Texte de la page =

↓

C’est la pleine lune peut-être ? 

Elle est comment chez toi cette pleine lune ? 

Je t’embrasse immensément fort et j’espère qu’au moins je t’aurais fait un peu rire dans cette période pénible d’isolement covidien.

Ton amie. 

4 Image Maaï pims party 1661d








Mardi 18 janvier, 14h24

Merci Maaï pour le rire matinal

Entre mon état larvaire de fin de covid et un bébé fiévreux, c’était souverain pour me faire sortir enfin de mon lit.
Ta lettre me fait penser à notre bien-aimée théorie du "sac de merde". J’explicite pour ceux qui nous liront (salut les gens) : quand un drame survient, alors non, il n’est pas obligé d’en faire quelque chose de positif, il n’est même pas obligé d’y voir quelque chose de positif. Parfois, longtemps après, l’univers nous rend quelque chose en échange (comme tu le disais dans ta lettre précédente), mais en premier lieu, en vrai, un drame ce n’est qu’un sac de merde qu’il va bien falloir se fader.
La plupart de temps, ça n’a pas de sens.
Je conchie la résilience obligatoire.
Quand on est prêt, alors oui, faisons un triomphe de cette poche pleine de vomi puant, mais avant, qu’on nous foute la paix. 

Pour prolonger cette analyse de nos biles, de mon côté, je réfléchis beaucoup ces derniers jours, comme je te l’écrivais sur whatsapp, à nos émotions négatives, celles qu’on évite, qu’on ne veut pas voir, dont on n’est pas très fier. Moi, ces derniers temps, c’est la jalousie. Je suis horriblement jalouse de mes ami·e·s sans enfant, sentiment encore accru par le covid. Plus largement, j’ai passé de longues heures à me lamenter sur mon sort de pauvre mère fatiguée et malade qui n’a jamais un moment de répit. Et n’importe qui me semble mieux loti que moi à partir du moment où il a le luxe inouïe de pouvoir être seul ne serait-ce qu’un week end sur deux.
Voilà, c’est écrit. Habituellement, j’aurai fourré ça sous le tapis en me disant "Lucille, tu as choisi chaque élément de ta vie, tu aimes tes enfants, arrête de geindre, tu as TELLEMENT de chance".
Mais j’ai décidé de changer le refrain et d’aller regarder cette grosse crotte de nez de jalousie de plus près.
D’abord, étrangement, tu es celle dont j’ai été la moins jalouse ces derniers jours, alors que tu es exactement là où je voudrais être (seule, non covidée, en écriture). J’avais envie d’être à la place d’une de mes meilleures amies, super malade du covid et qui se plaignait d’être séparée de son fils testé négatif et parti chez son père (vraiment désolée Alice). A ta place, pas totalement.

Dans Nos Espérances, le livre qui se trouve sur ta table de chevet, sur la photo que tu m’envoies, il y a ce passage qui m’a fait l’effet d’une douche froide. Ce livre raconte l’histoire de trois amies trentenaires, chacune enviant à l’autre ce qu’elle n’est pas parvenu à accomplir. À un moment donné, Hannah, à la carrière accomplie, mais en tentative infructueuse et douloureuse d’enfant depuis des années parle de Cate, son amie qui vient d’avoir un bébé avec la plus grande facilité. Hannah dit de Cate, en plein baby blues, "Et pourtant elle est malheureuse". Moi-même en plein post-partum, ce point de vue m’a pris de court, alors qu’il est hyper évident.

↑

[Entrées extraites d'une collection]

↓

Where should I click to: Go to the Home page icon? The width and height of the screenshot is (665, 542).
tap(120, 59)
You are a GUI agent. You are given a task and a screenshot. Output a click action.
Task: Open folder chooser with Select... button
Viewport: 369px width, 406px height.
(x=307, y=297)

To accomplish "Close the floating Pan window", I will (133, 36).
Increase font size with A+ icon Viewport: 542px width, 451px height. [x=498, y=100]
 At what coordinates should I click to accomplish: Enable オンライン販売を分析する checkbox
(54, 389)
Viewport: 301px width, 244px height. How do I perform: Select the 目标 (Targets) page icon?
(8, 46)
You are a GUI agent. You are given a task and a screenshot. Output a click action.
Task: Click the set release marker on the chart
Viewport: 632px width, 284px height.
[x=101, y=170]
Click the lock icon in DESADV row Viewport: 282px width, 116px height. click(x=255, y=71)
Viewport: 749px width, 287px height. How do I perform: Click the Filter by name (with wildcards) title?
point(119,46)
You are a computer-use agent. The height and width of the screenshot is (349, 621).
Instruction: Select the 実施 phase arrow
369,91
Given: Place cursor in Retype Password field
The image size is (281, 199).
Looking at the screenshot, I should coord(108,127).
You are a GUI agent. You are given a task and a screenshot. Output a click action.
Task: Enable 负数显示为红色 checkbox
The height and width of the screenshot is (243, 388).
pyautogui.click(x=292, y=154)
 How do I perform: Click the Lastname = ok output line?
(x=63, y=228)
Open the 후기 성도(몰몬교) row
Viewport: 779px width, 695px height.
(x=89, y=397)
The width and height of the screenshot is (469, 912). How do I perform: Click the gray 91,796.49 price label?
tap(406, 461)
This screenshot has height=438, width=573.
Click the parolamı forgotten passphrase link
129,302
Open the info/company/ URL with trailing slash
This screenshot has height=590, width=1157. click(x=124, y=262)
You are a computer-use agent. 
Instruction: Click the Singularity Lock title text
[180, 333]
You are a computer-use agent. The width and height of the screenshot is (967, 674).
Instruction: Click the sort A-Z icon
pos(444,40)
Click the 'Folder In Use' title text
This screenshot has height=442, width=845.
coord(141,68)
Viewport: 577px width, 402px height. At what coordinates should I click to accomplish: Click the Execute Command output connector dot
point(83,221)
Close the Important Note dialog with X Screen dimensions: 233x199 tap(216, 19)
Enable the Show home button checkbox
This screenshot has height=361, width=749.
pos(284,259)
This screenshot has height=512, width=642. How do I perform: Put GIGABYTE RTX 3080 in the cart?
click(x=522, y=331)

↑

Série d'exercices =
a – Relevez tous les prénoms de personnes qui figurent dans l'échange de lettres.
b – Renvoyez, s'il vous plaît, le passage de l'échange de lettres qui commence aux mots « Mardi 18 janvier, 14h24 » et s'arrête après les mots « de mon lit. ».

Corrigés =
a – Maaï, Lucille, Alice, Hannah, Cate

b –
Mardi 18 janvier, 14h24

Merci Maaï pour le rire matinal

Entre mon état larvaire de fin de covid et un bébé fiévreux, c’était souverain pour me faire sortir enfin de mon lit.